Quizá lo primero que llama la atención de su particular estilo sean los decorados: artificiales, coloridos, de una estética vintage que remite a la orquestación teatral. También sus narraciones en off, muchas veces en tono de cuento de hadas, que activan un entusiasmo casi infantil. Sus personajes –a menudo aniñados, casi siempre geniales e indefectiblemente excéntricos– recuerdan a los personajes de J. D. Salinger: individuos desconectados, a un paso del autismo. El humor absurdo, los vestuarios contrastantes, los planos secuencia laterales que presentan espacios y personajes en hilera, y la estructura fragmentada en capítulos que llevan títulos –e incluso subtítulos y hasta notas al pie– refuerzan la idea de un mundo minuciosamente construido. A ello se suma el uso expresivo y siempre llamativo de la música: canciones pop o rock de los sesenta y setenta, piezas clásicas y composiciones originales que refuerzan tanto el tono nostálgico como el juego estético general. Como si todo esto no bastara para encandilar a la audiencia, los repartos suelen ser descomunales: Anderson se permite relegar a personajes secundarios o incluso terciarios a actores que han protagonizado películas por docenas. En esta película,1 por ejemplo, desfilan Benicio del Toro, Mia Threapleton (hija de Kate Winslet), Michael Cera, Riz Ahmed, Tom Hanks, Bryan Cranston, Jeffrey Wright, Scarlett Johansson, Benedict Cumberbatch, Rupert Friend, Mathieu Amalric, Bill Murray, Willem Dafoe y Charlotte Gainsbourg.

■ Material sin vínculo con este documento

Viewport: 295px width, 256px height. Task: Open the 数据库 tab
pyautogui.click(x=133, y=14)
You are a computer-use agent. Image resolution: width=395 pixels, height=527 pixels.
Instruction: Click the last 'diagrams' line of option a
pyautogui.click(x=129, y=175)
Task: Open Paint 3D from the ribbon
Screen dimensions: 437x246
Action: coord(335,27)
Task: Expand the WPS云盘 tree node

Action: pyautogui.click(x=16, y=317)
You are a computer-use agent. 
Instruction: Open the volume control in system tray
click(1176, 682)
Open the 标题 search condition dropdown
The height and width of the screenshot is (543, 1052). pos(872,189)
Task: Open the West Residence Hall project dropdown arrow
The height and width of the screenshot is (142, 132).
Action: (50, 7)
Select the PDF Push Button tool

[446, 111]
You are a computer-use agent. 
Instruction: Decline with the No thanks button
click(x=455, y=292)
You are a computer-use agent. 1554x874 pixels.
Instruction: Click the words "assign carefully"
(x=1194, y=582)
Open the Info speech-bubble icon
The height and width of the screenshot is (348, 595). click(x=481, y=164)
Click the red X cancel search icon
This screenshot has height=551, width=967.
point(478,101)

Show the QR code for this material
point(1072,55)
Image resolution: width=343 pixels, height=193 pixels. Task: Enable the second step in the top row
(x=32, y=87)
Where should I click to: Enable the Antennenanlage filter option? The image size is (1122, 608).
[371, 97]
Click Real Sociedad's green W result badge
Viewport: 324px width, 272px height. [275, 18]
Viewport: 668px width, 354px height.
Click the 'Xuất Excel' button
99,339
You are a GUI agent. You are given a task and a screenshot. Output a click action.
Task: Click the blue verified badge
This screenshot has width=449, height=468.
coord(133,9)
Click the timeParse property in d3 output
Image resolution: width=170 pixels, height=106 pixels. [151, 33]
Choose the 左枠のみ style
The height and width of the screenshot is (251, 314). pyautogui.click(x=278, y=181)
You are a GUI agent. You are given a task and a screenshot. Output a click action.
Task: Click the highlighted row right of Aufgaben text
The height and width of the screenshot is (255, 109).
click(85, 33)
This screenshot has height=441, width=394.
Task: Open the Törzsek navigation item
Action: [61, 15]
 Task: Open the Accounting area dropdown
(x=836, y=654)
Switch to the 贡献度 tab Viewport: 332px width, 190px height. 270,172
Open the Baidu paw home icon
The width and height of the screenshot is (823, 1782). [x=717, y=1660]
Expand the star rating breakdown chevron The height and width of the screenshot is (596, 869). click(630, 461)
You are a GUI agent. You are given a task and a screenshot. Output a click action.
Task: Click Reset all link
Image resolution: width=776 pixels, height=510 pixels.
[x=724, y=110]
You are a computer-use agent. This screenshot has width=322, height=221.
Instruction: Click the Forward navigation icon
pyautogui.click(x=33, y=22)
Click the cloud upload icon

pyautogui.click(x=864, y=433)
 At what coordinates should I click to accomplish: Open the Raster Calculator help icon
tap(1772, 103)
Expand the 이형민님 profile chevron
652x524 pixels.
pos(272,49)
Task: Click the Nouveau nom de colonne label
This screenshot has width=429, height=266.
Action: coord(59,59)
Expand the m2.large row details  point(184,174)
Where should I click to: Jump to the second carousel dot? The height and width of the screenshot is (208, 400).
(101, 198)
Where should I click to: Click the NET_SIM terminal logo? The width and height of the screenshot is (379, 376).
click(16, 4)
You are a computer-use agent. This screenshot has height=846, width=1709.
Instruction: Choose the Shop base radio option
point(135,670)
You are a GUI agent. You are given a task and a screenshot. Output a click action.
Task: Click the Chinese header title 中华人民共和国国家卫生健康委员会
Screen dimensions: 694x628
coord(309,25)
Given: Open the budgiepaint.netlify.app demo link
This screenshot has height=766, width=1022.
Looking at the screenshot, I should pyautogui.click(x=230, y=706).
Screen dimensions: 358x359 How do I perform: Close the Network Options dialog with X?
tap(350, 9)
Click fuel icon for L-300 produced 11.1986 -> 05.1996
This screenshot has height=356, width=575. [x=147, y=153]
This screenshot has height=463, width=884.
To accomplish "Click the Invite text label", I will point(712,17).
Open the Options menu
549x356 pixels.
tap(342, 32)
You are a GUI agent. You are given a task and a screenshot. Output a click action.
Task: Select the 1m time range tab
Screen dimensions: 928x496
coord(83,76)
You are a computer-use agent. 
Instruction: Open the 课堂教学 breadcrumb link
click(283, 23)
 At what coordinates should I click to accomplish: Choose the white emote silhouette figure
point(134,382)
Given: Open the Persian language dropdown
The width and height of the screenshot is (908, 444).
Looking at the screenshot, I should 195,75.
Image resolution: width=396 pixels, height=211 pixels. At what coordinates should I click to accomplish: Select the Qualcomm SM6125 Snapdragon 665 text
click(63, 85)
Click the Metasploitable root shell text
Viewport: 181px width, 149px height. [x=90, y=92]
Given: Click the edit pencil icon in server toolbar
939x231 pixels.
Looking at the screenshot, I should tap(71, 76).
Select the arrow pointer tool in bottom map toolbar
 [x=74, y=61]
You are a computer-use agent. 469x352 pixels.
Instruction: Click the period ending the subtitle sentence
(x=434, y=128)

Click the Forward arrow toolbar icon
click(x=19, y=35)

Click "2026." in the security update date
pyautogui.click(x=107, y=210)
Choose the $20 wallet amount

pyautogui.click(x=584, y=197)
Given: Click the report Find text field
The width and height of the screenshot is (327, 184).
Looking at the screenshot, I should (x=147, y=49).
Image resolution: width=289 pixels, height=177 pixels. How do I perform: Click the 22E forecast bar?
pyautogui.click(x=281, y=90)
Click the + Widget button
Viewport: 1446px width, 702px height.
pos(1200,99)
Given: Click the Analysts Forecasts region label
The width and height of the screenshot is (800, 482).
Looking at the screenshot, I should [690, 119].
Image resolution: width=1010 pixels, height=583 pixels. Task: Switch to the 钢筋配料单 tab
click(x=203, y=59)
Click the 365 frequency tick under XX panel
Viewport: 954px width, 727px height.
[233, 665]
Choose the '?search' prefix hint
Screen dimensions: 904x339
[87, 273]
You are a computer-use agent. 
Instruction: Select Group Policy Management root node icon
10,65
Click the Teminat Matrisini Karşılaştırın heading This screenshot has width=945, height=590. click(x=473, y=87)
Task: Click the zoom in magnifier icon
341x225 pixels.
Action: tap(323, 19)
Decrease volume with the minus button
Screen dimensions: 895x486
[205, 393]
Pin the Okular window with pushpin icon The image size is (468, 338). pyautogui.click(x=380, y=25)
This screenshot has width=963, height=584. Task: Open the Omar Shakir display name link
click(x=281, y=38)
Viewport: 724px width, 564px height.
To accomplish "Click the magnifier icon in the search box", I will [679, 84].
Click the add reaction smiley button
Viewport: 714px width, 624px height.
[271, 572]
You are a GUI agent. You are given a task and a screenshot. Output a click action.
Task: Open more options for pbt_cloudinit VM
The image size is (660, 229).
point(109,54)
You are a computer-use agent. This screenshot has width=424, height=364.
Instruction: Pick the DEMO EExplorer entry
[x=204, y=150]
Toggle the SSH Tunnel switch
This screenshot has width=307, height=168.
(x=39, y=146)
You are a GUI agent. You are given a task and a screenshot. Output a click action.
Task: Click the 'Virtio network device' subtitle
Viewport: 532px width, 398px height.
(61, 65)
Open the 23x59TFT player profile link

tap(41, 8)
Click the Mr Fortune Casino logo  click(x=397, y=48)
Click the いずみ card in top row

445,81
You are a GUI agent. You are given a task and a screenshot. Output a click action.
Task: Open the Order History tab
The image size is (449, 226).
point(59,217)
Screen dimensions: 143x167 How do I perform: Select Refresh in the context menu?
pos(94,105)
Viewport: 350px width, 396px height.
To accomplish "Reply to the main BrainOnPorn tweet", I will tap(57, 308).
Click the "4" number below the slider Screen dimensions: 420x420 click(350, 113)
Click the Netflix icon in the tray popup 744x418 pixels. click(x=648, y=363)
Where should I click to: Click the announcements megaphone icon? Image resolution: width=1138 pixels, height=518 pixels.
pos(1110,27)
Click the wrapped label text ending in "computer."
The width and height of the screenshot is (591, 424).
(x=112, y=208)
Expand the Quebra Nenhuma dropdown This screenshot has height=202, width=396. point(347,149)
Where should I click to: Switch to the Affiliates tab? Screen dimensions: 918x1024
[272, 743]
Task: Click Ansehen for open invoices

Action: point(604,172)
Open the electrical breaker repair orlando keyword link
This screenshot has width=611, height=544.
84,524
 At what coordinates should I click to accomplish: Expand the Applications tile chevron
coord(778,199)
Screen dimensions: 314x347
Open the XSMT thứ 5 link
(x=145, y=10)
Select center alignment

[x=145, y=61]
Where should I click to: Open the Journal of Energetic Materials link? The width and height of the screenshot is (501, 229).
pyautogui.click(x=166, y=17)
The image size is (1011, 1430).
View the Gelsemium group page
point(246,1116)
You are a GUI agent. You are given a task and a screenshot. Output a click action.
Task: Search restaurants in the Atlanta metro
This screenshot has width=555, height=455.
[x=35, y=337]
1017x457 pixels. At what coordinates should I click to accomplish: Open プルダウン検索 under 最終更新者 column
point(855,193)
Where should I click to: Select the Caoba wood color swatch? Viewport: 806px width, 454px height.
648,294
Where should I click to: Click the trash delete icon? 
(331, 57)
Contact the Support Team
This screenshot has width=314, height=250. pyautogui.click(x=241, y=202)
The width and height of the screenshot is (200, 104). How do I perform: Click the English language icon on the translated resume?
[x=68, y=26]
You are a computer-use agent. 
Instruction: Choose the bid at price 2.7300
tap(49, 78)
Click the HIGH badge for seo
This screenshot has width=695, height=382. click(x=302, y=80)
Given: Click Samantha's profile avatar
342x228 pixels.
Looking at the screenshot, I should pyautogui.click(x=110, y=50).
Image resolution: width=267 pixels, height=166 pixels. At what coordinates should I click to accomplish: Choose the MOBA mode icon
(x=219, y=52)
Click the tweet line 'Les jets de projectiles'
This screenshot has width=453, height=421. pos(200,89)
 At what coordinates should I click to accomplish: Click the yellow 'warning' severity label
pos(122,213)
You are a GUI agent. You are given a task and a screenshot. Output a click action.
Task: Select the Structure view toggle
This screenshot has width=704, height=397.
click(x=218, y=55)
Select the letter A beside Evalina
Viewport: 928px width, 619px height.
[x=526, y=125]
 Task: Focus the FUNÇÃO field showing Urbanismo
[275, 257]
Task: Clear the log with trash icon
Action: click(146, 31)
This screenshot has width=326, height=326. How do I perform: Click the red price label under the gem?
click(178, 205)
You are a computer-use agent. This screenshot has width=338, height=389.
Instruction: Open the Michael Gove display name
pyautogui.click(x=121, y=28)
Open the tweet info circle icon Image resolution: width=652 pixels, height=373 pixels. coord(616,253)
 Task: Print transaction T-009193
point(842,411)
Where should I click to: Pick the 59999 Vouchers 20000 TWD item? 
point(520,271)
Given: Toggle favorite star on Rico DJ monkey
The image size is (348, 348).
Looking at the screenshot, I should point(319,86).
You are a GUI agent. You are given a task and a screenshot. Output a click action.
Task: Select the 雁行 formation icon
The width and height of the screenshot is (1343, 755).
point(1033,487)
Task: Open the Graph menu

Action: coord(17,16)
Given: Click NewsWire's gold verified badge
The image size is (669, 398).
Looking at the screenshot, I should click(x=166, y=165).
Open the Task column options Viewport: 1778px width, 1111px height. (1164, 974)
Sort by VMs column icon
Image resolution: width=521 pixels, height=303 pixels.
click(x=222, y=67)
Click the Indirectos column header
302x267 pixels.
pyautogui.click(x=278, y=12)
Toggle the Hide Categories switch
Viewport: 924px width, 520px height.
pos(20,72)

El que siga su obra con cierta regularidad sabrá que nada de esto es novedoso y que cada un par de años el cineasta entrega otra de estas obras atractivas, refinadas, compactas y repleta de detalles. Son nutridos microcosmos semejantes a maquetas, con elevadores y pequeñas luces led. Sin embargo, por momentos, su propio estilo se vuelve limitante: su anterior película, Asteroid City, pecaba de una frialdad excesiva, que podía rozar lo pretencioso. En otras ocasiones, con todo lo insensible que sus personajes pueden llegar a ser, surge de ellos una inesperada nota humana que resquebraja la rigidez imperante y terminan por conmover, dando una nueva dimensión a sus historias. Aquí resulta especialmente interesante que el protagonista (Benicio del Toro) tenga un perfil cuestionable –más cercano a un oportunista o a un mercader que al héroe clásico–, al que se le plantea una forma de redención inesperada. Su periplo, que tiene mucho de sacrificado, le da a El esquema fenicio una vibración distinta, como si entre el cartón pintado y la coreografía perfecta se filtrara finalmente una corriente de autenticidad.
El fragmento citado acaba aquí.